The SEC alleges that Rooney, who has been Chairman of Positron since 2004 and received salary and stock options from Positron since September 2005, misused the Solaris Fund’s money by investing more than $3.6 million in Positron through both private transactions and market purchases. Many of the private transactions were undocumented while other investments were interest-free loans to Positron. Rooney and Solaris hid the Positron investments and Rooney’s relationship with the company from the fund’s investors for over four years. Although Rooney finally told investors about the Positron investments in a March 2009 newsletter, he allegedly lied by telling them he became Chairman to safeguard the fund’s investments. These investments benefited Positron and Rooney while providing the fund with a concentrated, undiversified, and illiquid position in a cash-poor company with a lengthy track record of losses.

LeadDog Capital Markets, Chris Messalas and Joseph LaRocco

The SEC instituted administrative proceedings against unregistered investment adviser LeadDog Capital Markets LLC and its general partners and owners Chris Messalas and Joseph LaRocco for misrepresenting or failing to disclose material information to investors in the LeadDog Capital LP fund.

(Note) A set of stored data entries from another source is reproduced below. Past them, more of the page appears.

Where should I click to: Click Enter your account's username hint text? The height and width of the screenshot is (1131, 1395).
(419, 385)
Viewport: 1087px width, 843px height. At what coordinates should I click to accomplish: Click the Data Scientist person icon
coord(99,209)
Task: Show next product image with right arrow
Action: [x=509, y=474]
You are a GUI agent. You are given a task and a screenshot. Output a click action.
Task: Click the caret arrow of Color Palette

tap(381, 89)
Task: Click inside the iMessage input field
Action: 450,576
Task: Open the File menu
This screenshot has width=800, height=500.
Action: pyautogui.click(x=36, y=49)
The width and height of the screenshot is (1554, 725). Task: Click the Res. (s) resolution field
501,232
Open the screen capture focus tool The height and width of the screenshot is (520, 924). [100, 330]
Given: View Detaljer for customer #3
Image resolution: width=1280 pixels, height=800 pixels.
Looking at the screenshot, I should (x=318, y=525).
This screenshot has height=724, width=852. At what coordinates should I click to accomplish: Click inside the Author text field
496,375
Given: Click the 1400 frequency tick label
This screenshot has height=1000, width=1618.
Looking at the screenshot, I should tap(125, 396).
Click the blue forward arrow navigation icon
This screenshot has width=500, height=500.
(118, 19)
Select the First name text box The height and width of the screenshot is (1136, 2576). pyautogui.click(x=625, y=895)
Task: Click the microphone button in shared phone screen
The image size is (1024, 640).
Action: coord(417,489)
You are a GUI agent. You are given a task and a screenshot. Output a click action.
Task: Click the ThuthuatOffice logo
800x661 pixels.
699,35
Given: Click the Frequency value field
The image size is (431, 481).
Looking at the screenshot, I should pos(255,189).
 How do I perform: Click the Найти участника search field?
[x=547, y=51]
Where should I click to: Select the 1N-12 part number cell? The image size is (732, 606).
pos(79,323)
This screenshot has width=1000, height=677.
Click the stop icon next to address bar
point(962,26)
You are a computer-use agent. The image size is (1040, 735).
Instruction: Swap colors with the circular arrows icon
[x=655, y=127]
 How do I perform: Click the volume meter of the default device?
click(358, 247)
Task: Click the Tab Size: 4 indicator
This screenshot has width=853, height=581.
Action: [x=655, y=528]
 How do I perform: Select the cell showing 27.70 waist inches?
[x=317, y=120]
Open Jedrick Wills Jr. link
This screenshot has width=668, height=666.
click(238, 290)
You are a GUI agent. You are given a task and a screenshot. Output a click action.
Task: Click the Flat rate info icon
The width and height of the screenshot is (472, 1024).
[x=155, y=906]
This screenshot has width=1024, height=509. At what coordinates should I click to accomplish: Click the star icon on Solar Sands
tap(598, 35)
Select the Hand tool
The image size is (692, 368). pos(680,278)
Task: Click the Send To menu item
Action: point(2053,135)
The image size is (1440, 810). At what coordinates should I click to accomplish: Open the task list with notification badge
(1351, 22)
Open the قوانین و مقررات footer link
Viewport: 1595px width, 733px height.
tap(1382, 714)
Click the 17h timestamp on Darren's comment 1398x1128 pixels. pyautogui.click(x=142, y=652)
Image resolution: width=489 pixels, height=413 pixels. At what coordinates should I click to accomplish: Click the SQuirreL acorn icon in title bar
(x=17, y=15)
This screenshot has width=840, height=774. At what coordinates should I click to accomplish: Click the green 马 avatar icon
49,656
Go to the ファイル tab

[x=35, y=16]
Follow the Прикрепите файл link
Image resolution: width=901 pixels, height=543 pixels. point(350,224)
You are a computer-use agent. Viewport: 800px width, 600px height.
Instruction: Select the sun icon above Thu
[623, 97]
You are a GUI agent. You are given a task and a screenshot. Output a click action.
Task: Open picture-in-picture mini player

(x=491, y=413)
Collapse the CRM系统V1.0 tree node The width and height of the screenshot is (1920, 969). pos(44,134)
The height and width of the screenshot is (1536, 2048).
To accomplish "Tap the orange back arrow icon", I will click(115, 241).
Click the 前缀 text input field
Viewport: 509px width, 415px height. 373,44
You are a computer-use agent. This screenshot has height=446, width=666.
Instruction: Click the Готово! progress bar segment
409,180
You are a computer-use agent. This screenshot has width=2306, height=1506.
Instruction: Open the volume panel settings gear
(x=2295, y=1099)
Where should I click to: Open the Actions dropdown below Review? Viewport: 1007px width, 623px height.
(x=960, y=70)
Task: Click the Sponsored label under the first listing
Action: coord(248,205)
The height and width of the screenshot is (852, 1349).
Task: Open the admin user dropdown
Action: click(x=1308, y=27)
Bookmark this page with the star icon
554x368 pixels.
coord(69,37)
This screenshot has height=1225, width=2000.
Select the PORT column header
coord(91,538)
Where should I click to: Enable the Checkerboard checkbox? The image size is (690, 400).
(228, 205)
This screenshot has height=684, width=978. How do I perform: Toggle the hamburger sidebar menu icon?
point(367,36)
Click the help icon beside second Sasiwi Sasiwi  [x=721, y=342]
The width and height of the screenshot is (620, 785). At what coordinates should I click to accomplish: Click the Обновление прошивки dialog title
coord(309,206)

In proceedings instituted on November 15, 2011, the SEC Division of Enforcement alleges that LeadDog, Messalas, and LaRocco induced investors to invest in a hedge fund they controlled through material misrepresentations and omissions concerning among other things Messalas’s negative regulatory history as a securities professional, compensation received by Messalas and LaRocco in connection with the fund’s investments, and Messalas’s substantial ownership interest in, and control of, some of the same companies to which he directed fund investments.

In addition, LeadDog, Messalas, and LaRocco allegedly misrepresented to, and concealed from, existing and prospective investors the substantial conflicts of interests and related party transactions that characterized the fund’s illiquid investments. For example, to induce one elderly investor to invest $500,000 in the fund, LeadDog, Messalas, and LaRocco represented falsely that at least half of the fund’s assets were liquid and could be marked to market each day, and that the investor could exit the fund at any time.